• Action item:
In the material below, find the line that contains "Task: Click the US Size 12-14 cell" and the line that contains "Viewport: 629px width, 839px height.", then write out exactly those two lines and everything between them.

• Available data:
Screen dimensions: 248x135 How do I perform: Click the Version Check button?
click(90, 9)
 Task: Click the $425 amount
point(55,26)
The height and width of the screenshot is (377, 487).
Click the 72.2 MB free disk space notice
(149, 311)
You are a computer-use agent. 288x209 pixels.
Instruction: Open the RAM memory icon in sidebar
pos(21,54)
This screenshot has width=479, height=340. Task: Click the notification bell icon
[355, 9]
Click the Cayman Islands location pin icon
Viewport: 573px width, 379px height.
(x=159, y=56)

* * *

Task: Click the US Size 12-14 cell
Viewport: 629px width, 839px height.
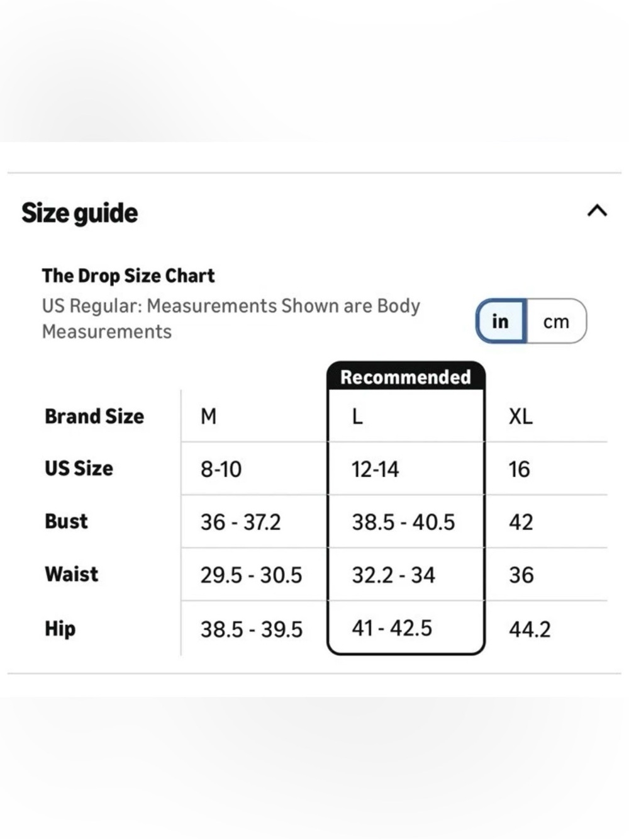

• Response to this task:
Task: Click the US Size 12-14 cell
Viewport: 629px width, 839px height.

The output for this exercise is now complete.